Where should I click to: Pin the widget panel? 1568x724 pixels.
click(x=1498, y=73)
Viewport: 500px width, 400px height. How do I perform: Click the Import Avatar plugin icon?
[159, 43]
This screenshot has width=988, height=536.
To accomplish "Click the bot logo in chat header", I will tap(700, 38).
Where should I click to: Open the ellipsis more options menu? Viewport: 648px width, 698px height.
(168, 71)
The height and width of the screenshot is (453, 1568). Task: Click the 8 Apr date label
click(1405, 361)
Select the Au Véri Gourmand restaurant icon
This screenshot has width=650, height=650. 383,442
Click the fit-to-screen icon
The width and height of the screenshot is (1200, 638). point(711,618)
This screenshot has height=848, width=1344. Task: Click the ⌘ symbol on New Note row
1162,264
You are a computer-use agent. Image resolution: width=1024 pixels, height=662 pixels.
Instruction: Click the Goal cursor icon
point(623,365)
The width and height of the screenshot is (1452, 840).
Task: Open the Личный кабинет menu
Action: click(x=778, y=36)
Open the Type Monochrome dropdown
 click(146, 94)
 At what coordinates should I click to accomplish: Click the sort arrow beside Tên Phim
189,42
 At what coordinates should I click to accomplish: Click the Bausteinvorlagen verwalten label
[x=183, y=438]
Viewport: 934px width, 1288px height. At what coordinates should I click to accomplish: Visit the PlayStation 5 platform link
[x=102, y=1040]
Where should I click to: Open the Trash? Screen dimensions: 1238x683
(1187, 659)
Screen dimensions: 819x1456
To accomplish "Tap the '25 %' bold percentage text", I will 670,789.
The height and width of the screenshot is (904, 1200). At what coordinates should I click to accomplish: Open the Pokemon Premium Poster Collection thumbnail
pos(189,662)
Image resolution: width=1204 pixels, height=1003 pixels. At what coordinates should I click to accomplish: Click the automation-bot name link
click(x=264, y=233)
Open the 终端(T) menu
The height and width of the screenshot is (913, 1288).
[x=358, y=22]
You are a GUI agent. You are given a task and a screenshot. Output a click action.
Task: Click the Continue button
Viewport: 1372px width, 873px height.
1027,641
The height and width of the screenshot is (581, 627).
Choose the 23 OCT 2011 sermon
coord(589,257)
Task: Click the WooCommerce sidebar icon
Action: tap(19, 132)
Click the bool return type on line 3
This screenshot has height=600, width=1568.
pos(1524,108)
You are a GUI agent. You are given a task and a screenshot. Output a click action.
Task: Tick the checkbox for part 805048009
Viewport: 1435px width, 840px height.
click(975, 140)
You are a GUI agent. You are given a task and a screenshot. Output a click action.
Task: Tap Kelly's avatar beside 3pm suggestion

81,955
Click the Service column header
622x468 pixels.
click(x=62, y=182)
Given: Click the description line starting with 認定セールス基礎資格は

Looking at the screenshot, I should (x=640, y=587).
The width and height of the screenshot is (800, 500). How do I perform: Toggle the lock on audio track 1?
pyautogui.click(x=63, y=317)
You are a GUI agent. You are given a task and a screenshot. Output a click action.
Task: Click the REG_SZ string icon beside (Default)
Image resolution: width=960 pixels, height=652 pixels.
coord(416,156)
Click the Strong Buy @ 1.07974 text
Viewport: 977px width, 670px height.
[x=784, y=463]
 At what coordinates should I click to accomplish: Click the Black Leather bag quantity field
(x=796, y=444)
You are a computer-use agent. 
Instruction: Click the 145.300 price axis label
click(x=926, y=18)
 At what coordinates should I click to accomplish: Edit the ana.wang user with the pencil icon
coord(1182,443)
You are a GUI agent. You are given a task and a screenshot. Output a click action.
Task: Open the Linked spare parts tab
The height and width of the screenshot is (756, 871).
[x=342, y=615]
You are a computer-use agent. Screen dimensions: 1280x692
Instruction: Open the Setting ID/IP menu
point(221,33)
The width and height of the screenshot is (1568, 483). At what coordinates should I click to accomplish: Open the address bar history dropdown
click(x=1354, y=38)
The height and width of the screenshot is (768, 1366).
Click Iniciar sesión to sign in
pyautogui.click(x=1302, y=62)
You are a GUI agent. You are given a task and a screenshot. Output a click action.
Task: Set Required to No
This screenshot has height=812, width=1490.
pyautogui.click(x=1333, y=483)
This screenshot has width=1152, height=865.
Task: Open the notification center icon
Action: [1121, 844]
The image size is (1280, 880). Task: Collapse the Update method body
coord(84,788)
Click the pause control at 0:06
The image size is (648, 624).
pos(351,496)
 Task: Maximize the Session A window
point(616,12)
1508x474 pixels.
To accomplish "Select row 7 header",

= DIRECTIONS FOR THIS TASK =
Rewrite all of the lines above, replacing "At what coordinates should I click to accomplish" with "Where should I tap to accomplish" and changing nothing else.

= WORKED SOLUTION =
Where should I click to: Pin the widget panel? 1568x724 pixels.
click(x=1498, y=73)
Viewport: 500px width, 400px height. How do I perform: Click the Import Avatar plugin icon?
[159, 43]
This screenshot has width=988, height=536.
To accomplish "Click the bot logo in chat header", I will tap(700, 38).
Where should I click to: Open the ellipsis more options menu? Viewport: 648px width, 698px height.
(168, 71)
The height and width of the screenshot is (453, 1568). Task: Click the 8 Apr date label
click(1405, 361)
Select the Au Véri Gourmand restaurant icon
This screenshot has width=650, height=650. 383,442
Click the fit-to-screen icon
The width and height of the screenshot is (1200, 638). point(711,618)
This screenshot has height=848, width=1344. Task: Click the ⌘ symbol on New Note row
1162,264
You are a computer-use agent. Image resolution: width=1024 pixels, height=662 pixels.
Instruction: Click the Goal cursor icon
point(623,365)
The width and height of the screenshot is (1452, 840).
Task: Open the Личный кабинет menu
Action: click(x=778, y=36)
Open the Type Monochrome dropdown
 click(146, 94)
 Where should I tap to accomplish: Click the sort arrow beside Tên Phim
189,42
 Where should I tap to accomplish: Click the Bausteinvorlagen verwalten label
[x=183, y=438]
Viewport: 934px width, 1288px height. Where should I tap to accomplish: Visit the PlayStation 5 platform link
[x=102, y=1040]
Where should I click to: Open the Trash? Screen dimensions: 1238x683
(1187, 659)
Screen dimensions: 819x1456
To accomplish "Tap the '25 %' bold percentage text", I will 670,789.
The height and width of the screenshot is (904, 1200). Where should I tap to accomplish: Open the Pokemon Premium Poster Collection thumbnail
pos(189,662)
Image resolution: width=1204 pixels, height=1003 pixels. Where should I tap to accomplish: Click the automation-bot name link
click(x=264, y=233)
Open the 终端(T) menu
The height and width of the screenshot is (913, 1288).
[x=358, y=22]
You are a GUI agent. You are given a task and a screenshot. Output a click action.
Task: Click the Continue button
Viewport: 1372px width, 873px height.
1027,641
The height and width of the screenshot is (581, 627).
Choose the 23 OCT 2011 sermon
coord(589,257)
Task: Click the WooCommerce sidebar icon
Action: tap(19, 132)
Click the bool return type on line 3
This screenshot has height=600, width=1568.
pos(1524,108)
You are a GUI agent. You are given a task and a screenshot. Output a click action.
Task: Tick the checkbox for part 805048009
Viewport: 1435px width, 840px height.
click(975, 140)
You are a GUI agent. You are given a task and a screenshot. Output a click action.
Task: Tap Kelly's avatar beside 3pm suggestion

81,955
Click the Service column header
622x468 pixels.
click(x=62, y=182)
Given: Click the description line starting with 認定セールス基礎資格は

Looking at the screenshot, I should (x=640, y=587).
The width and height of the screenshot is (800, 500). How do I perform: Toggle the lock on audio track 1?
pyautogui.click(x=63, y=317)
You are a GUI agent. You are given a task and a screenshot. Output a click action.
Task: Click the REG_SZ string icon beside (Default)
Image resolution: width=960 pixels, height=652 pixels.
coord(416,156)
Click the Strong Buy @ 1.07974 text
Viewport: 977px width, 670px height.
[x=784, y=463]
 Where should I tap to accomplish: Click the Black Leather bag quantity field
(x=796, y=444)
You are a computer-use agent. 
Instruction: Click the 145.300 price axis label
click(x=926, y=18)
 Where should I tap to accomplish: Edit the ana.wang user with the pencil icon
coord(1182,443)
You are a GUI agent. You are given a task and a screenshot. Output a click action.
Task: Open the Linked spare parts tab
The height and width of the screenshot is (756, 871).
[x=342, y=615]
You are a computer-use agent. Screen dimensions: 1280x692
Instruction: Open the Setting ID/IP menu
point(221,33)
The width and height of the screenshot is (1568, 483). Where should I tap to accomplish: Open the address bar history dropdown
click(x=1354, y=38)
The height and width of the screenshot is (768, 1366).
Click Iniciar sesión to sign in
pyautogui.click(x=1302, y=62)
You are a GUI agent. You are given a task and a screenshot. Output a click action.
Task: Set Required to No
This screenshot has height=812, width=1490.
pyautogui.click(x=1333, y=483)
This screenshot has width=1152, height=865.
Task: Open the notification center icon
Action: [1121, 844]
The image size is (1280, 880). Task: Collapse the Update method body
coord(84,788)
Click the pause control at 0:06
The image size is (648, 624).
pos(351,496)
 Task: Maximize the Session A window
point(616,12)
1508x474 pixels.
To accomplish "Select row 7 header",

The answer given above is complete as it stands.